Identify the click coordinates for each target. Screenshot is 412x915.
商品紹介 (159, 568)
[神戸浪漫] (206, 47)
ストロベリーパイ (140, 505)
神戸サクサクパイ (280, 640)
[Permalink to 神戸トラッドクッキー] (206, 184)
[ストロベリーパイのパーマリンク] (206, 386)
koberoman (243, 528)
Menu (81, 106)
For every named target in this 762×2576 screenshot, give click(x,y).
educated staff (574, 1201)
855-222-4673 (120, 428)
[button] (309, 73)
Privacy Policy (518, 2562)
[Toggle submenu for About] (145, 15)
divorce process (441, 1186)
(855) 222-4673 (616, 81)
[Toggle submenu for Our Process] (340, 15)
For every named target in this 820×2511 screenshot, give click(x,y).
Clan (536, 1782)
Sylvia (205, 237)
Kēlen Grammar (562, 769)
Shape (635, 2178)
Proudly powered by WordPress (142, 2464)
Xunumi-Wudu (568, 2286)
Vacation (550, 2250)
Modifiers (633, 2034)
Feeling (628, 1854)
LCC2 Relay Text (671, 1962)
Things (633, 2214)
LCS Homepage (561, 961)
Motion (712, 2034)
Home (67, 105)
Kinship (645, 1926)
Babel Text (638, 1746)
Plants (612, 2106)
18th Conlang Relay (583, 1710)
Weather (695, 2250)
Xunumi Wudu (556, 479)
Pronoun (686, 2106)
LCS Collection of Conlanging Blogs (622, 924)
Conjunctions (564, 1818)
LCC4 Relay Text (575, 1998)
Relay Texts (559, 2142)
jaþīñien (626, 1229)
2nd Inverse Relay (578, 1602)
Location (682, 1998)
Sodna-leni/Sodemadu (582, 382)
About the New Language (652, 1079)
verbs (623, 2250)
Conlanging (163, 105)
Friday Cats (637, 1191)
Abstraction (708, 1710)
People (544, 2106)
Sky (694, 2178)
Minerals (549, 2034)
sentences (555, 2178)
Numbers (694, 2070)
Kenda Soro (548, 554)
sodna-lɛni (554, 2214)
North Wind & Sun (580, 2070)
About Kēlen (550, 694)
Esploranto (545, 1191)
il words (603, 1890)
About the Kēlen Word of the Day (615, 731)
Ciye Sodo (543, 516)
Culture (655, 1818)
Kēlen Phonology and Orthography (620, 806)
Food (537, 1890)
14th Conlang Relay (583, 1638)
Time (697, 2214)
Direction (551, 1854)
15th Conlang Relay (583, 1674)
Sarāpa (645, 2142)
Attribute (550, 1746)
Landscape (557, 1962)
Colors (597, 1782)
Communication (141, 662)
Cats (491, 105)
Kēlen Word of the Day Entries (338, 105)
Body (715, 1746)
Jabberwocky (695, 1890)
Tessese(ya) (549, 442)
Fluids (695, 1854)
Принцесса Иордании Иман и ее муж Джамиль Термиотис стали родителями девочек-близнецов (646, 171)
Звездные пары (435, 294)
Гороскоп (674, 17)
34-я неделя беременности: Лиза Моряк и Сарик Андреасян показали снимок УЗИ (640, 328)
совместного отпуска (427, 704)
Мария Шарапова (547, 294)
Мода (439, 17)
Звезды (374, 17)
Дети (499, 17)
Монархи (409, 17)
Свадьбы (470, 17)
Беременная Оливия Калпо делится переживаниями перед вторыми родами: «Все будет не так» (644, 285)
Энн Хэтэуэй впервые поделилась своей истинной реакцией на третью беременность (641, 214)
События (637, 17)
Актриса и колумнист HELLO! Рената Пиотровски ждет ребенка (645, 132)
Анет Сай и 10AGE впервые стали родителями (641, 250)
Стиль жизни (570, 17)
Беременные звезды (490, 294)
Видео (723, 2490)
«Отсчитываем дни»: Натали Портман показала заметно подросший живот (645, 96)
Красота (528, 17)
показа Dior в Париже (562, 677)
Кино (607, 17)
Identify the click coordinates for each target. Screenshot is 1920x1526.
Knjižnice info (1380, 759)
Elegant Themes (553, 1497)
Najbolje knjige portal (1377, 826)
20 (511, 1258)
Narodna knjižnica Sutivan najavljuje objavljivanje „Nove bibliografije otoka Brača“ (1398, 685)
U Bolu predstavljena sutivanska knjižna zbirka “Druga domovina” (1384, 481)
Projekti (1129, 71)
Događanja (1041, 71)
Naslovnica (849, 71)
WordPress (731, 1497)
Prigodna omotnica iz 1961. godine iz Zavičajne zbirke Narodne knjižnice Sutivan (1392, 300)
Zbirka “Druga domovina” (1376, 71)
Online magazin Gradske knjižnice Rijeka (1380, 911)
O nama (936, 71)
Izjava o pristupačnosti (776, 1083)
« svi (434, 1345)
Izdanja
********
#### Your task
Count the lines in the listing above that include the word "named", and respond with that number alone.

#### Written response
2